Aber Internet-Dienstanbieter Google reicht das Angebot nicht. Seit Monaten ist der Gigant damit beschäftigt, Land für Land, Stadt für Stadt, Straße für Straße zu fotografieren. Das vermeintliche Zauberwort heißt Google Street View. Dafür sind Fahrzeuge mit Spezialkameras unterwegs, die Straßen und Häuserfassaden ablichten, auf dass der Internetsurfer per Mausklick nicht mehr nur sieht, wie das Haus von oben aussieht und wie es bei den Nachbarn im Garten ausschaut, sondern der Blick auch von vorne aufs Haus möglich ist.

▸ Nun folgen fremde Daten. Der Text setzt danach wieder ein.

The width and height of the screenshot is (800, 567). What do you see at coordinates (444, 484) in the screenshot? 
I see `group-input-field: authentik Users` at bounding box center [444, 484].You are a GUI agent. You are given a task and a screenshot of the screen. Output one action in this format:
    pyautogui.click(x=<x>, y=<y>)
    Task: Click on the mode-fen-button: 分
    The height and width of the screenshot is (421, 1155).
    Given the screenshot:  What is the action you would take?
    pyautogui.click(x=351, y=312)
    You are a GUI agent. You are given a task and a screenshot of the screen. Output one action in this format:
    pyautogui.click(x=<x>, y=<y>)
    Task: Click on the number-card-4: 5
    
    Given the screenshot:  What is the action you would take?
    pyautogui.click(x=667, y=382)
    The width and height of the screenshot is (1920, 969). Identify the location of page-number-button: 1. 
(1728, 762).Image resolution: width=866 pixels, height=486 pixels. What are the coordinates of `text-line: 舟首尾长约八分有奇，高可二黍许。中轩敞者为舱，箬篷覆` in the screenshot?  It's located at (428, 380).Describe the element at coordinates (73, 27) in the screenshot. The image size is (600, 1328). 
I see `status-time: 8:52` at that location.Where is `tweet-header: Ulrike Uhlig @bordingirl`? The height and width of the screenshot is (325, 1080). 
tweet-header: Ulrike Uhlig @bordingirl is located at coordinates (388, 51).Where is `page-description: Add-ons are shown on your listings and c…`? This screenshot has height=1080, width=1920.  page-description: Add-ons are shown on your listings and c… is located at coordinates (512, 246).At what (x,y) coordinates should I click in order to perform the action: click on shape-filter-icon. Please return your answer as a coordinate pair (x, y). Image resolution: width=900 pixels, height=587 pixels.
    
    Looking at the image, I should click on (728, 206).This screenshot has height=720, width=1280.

Doch diese Art der Transparenz stößt immer öfter auf Kritik, weil es viele Menschen ablehnen, dass ihnen jemand auf den Tisch oder ins Schlafzimmer schaut. Um die Privatsphäre ihrer 110.000 Bürger zu schützen, haben sich deshalb jetzt die Bürgermeister der 16 Kommunen im Landkreis Hohenlohe mit einem Protestbrief an Google Deutschland in Hamburg gewandt.

"Wir wollen nicht einfach so fotografiert werden"

Der Bürgermeister von Bretzfeld, Thomas Föhl, ist zum Sprecher des Bündnisses geworden und betont: "Wir wollen nicht, dass unser Kreis einfach so fotografiert wird." Die Privatsphäre der Bürger müsse gewahrt bleiben. Zudem könne Street View leicht zu einer Art Bedienungsanleitung für Einbrecher werden. Frei nach dem Motto: Wenn das Haus in einer bevorzugten Wohnlage liegt und obendrein ein Porsche vor der Tür geparkt ist, könnte mancher auf die Idee kommen, "da mal vorbeizuschauen", so Föhl. Aber auch das andere Extrem, wie neulich aus den USA gemeldet, will man vermeiden. Dort hatte sich ein Warenkonzern geweigert, einer Kundin weiterhin Sendungen zuzustellen, weil man mit Blick auf die heruntergekommene Wohngegend offenbar fürchtete, die Dame könnte ihre Rechnungen alsbald nicht mehr bezahlen.

Doch der Protest der Bürgermeister aus dem Heilbronner Hinterland gegen den Online-Spaziergang stößt an seine Grenzen. Zwar ist das Vorgehen von Google rechtlich umstritten. Aber die Gemeinden können gegen den Internet-Giganten qua Gesetz kein Fotografierverbot verhängen. "Es kann nur jeder Einzelne darlegen, dass er sich in seiner Privatsphäre verletzt fühlt", sagt Föhl. Deshalb haben die Bürgermeister nun ein Musterschreiben an Google aufgesetzt und es in ihren Amtsblättern veröffentlicht. "Es wäre wünschenswert, dass andere Kreise uns folgen und sich möglichst viele Bürger melden. Dann wird sich Google mit seinem Vorhaben schwertun", hofft Föhl.

Bei Google selbst sieht man das ganz gelassen. Der Dienst Street View sei eine Ergänzung zu Google Maps und diene "weltweit der Orientierung", so eine Sprecherin in Hamburg. Für Deutschland habe man aber ein sogenanntes Widerspruchsrecht installiert. Soll heißen: Wer nicht will, dass sein Haus fotografiert wird und alsbald via Internet zu finden ist, muss das schriftlich darlegen. "Jede Privatperson hat das Recht, Einspruch zu erheben", so die Google-Sprecherin, dann werde das Haus im Online-Auftritt geschwärzt. Experten freilich sehen darin für potenzielle Verbrecher erst recht einen Anreiz, vor Ort zu gehen.

Innenminister Heribert Rech (CDU), aber auch Städte- und Gemeindetag in Baden-Württemberg haben Google zuletzt immer wieder darauf hingewiesen, den Datenschutz einzuhalten. So hat sich der Online-Riese verpflichtet, Gesichter und Kfz-Kennzeichen zu pixeln, also unkenntlich zu machen, sofern sie auf den Bildern erkennbar sind. Manchmal scheint aber auch das nicht zu reichen. In Österreich, wo Google Street View bereits stark verbreitet ist, ging die Anonymisierung dieser Tage offenbar nicht weit genug. Eine Frau erkannte das Auto ihres Mannes vor dem Haus der Geliebten - anhand der auffälligen Radkappen.